Terrestrial Ecosystems Model (TEM) and the Global Land System Framework

The Terrestrial Ecosystems Model (TEM) has been developed by The Ecosystems Center at the Marine Biology Laboratory (MBL), and incorporated in the IGSM through cooperative efforts that have been ongoing since 1992.

The TEM has been used with the IGSM to examine the responses of terrestrial ecosystems to climate change, enhanced atmospheric CO2 concentrations, nitrogen availability and land-use change. Changes in natural ecosystems, as predicted by TEM, are used as a measure of terrestrial effects, or as inputs to analysis of the impact of climate change on agriculture. The version of TEM currently used in the IGSM also incorporates the influence of ozone on plant productivity and the influence of soil thermal regime on terrestrial carbon and nitrogen dynamics.

TEM is a process-based ecosystem model that simulates important carbon and nitrogen fluxes and pools for 18 terrestrial ecosystems. It runs at a monthly time step. Driving variables include monthly average climate (precipitation, mean temperature and mean cloudiness), soil texture (sand, clay and silt proportion), elevation, vegetation and water availability. The model incorporates a water balance model to generate hydrological input (e.g., potential evapotranspiration, soil moisture). For global extrapolation, TEM uses spatially-explicit data sets at a resolution of 0.5 degrees. The global data sets include long-term average climate, potential natural vegetation, soil texture and elevation.

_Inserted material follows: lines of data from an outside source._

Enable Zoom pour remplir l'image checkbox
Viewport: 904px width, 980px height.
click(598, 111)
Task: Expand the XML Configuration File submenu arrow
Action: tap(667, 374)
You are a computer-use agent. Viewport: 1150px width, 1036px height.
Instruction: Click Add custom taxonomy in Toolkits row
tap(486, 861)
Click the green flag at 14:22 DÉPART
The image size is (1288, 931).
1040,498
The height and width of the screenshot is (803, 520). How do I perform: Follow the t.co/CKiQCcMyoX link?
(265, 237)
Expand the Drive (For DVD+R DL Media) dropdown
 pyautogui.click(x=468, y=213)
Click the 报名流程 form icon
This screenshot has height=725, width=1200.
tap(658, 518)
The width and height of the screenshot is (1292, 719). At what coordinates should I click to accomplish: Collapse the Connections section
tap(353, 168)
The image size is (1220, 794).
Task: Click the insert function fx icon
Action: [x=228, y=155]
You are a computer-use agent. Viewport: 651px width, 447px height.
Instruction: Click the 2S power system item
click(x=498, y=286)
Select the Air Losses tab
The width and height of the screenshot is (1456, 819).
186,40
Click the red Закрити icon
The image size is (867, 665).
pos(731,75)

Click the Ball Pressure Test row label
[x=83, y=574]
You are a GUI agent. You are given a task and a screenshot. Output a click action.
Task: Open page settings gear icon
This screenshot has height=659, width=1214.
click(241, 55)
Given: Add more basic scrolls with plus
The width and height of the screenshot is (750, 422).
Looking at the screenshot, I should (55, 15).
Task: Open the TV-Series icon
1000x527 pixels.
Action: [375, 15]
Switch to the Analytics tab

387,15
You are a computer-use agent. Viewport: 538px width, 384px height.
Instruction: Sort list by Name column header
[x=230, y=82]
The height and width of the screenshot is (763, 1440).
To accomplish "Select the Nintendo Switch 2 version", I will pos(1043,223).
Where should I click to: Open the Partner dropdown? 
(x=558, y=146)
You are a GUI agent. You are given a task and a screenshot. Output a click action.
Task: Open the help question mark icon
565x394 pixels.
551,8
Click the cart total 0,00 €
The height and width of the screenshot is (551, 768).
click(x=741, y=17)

Utilizing the IGSM's (Integrated Global System Modeling framework) climate predictions, TEM generates predictions of natural ecosystems states, including land vegetation changes, land CO2 fluxes, and soil composition, which feed back to the coupled chemistry/climate, and natural emissions models. The representations of ecosystem change produced by TEM are a crucial link to the estimation of economic and ecological effects. The change in carbon and nitrogen fluxes, and in carbon storage in vegetation and soils, are themselves useful indicators of climate change impact, and they provide a key step in the estimation of more specific models of effects on agriculture and natural ecosystems. With these linked components, the IGSM is used to study how climate-driven changes in the terrestrial biosphere affect climate dynamics through feedbacks on both the carbon cycle and the natural emissions of trace gases.

Changes in land ecosystems due to changes in climate are important considerations in policy discussions. In addition, climate-driven changes in the terrestrial biosphere affect climate dynamics, through feedbacks on both the carbon cycle and the natural emissions of trace gases.

The terrestrial component of the IGSM includes dynamically linked hydrologic and ecologic models in a Global Land System framework, as depicted in the diagram below.

Hydrologic processes and surface-heat fluxes are represented by the Community Land Model (CLM), which is based on a multi-institutional collaboration of land models. Within the IGSM, CLM is dynamically linked to the global Terrestrial Ecosystems Model (TEM), developed by The Ecosystems Center at the Marine Biology Laboratory (MBL). Within the IGSM, TEM is used to simulate the carbon dynamics of terrestrial ecosystems. Methane and nitrogen exchange are considered through the Natural Emissions Model (NEM), which is driven by dynamic inputs from both TEM and CLM. The coupled CLM/TEM/NEM model system represents the geographical distribution of global land cover and plant diversity through a mosaic approach, in which all major land cover types and plant functional types are considered over a given domain, and are area-weighted to obtain aggregate fluxes and storages.